Our research determined that 100% of the mine operations reviewed in this report experienced at least one failure, with most mines experiencing multiple failures.

  • 27 of the 27 mining operations (100%) have experienced at least one pipeline spill or other accidental release, such as spills of cyanide solution, mine tailings, diesel fuel, and ore concentrate.
  • 20 of the 27 mining operations (74%) have failed to capture or control contaminated mine seepage. The seepage of cyanide solution was one of the more common impacts. The development of acid mine drainage was associated with some of the most lasting impacts.
  • Water quality impacts to surface and/or groundwater were identified at 20 of the 27 mining operations (74%), including impacts to drinking water supplies for residential homes and businesses, loss of fish and wildlife habitat, and fish kills.
  • Water quality impacts were not identified at 7 out of 27 mining operations. At 6 of those 7 mines (86%), no perennial streams were present in the project area and groundwater was generally deep.

Research shows that mines with high acid generating potential and in close proximity to surface and groundwater are at highest risk for water quality impacts. Availability of water is key to the development of acid drainage and the extent of containment. Many of the currently operating gold mines are located in the arid southwest, where precipitation is low (often less than 10 inches per year). Thus, the potential for surface precipitation to carry contaminants to the groundwater is significantly limited. Acid mine drainage will require water treatment and capture in perpetuity at the Bingham Canyon Mine, Golden Sunlight Mine, and Phoenix Mines, among others.

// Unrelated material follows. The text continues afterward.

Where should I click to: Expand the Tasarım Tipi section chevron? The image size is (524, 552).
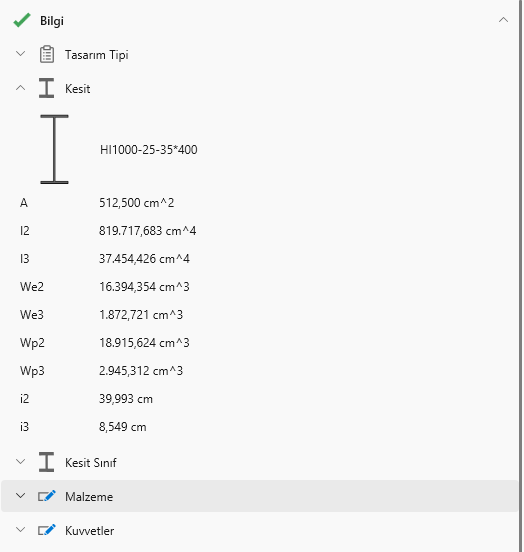coord(21,54)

At 6 of the 7 gold mines where water quality impacts were not identified (e.g., Bald Mountain, Ruby Hill, Mineral Ridge, Mesquite, Denton/Rawhide, Turquoise Ridge) no perennial streams are present in the project area and groundwater is generally deep (>250 feet). For example, at the Denton Rawhide mine in Nevada, groundwater is so deep that it has not been located and there is no surface water within five miles of the mine. Impacts to ephemeral streams, where water flows only briefly after rainfall events, are more difficult to assess. Monitoring opportunities are limited, and in some cases ephemeral streams are not protected by the provisions of the Clean Water Act. For example, at the Mineral Ridge Mine, the ephemeral streams in the mine area were determined to be non-navigable, and therefore, not subject to the water quality protections and monitoring requirements provided by the Clean Water Act.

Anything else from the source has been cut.